Figure 7.

Mechanistic proposal for the role for MfdN:MfdC contacts in regulating Mfd. (A) Interface between MfdN, linker and MfdC in the apo-structure (2EYQ). To afford a view into the interface, coordinates of MfdN were rotated by 180° about a vertical axis and shifted to the right. MfdN and MfdC are shown as white surfaces, and the linker as a red worm. The red circle on the surface of MfdN indicates the N-terminal connection of the linker. Atoms in MfdN closer than 5 Å to atoms in MfdC and vice versa are shown in blue. Atoms in MfdN and MfdC closer than 5 Å to atoms in the linker are shown in green. (B) Schematic of the inter-domain contacts and the path of the linker region through the MfdN:MfdC interface in the apo-conformation. (C) Hypothetical model of an open conformation lacking all MfdN:MfdC interactions. Mfd domains are numbered, and the gray bar indicates the putative path of DNA and the location of the lesion when Mfd binds to a stalled RNAP (the latter is omitted for clarity).
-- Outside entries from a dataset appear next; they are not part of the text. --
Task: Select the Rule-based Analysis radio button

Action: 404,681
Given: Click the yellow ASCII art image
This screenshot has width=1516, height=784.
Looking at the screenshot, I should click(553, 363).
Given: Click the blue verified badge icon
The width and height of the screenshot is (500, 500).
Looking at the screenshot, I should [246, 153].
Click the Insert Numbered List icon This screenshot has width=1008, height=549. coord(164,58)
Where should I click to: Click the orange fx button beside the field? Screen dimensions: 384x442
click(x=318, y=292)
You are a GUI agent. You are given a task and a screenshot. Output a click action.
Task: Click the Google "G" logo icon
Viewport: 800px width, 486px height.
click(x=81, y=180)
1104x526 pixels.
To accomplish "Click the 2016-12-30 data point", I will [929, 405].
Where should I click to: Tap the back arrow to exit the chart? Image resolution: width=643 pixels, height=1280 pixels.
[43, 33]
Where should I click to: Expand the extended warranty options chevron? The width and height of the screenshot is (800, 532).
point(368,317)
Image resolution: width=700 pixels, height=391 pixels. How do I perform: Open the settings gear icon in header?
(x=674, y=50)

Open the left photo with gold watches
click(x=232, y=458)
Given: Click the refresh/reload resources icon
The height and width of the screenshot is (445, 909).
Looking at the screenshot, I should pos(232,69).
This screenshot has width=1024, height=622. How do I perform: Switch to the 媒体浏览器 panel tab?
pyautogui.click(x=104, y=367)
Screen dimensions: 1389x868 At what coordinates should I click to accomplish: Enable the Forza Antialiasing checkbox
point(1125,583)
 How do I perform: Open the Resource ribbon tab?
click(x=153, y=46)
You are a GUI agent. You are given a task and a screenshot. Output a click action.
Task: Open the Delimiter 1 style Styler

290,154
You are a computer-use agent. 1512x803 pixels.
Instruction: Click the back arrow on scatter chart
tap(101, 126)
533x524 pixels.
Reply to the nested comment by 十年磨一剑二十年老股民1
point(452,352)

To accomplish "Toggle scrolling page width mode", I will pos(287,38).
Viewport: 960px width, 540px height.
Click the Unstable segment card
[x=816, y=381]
In this scenario, the UvrA-binding site in domain 2 is no longer occluded and MfdN is mobile, tethered only by the linker to MfdC. The interactions between the N-terminal portion of the linker with the motor domains 5 and 6 are absent, and the motor domains are no longer restrained by contacts with MfdN. Thus, a switch to the proposed open conformation would activate UvrA recruitment and motor function in a concerted manner.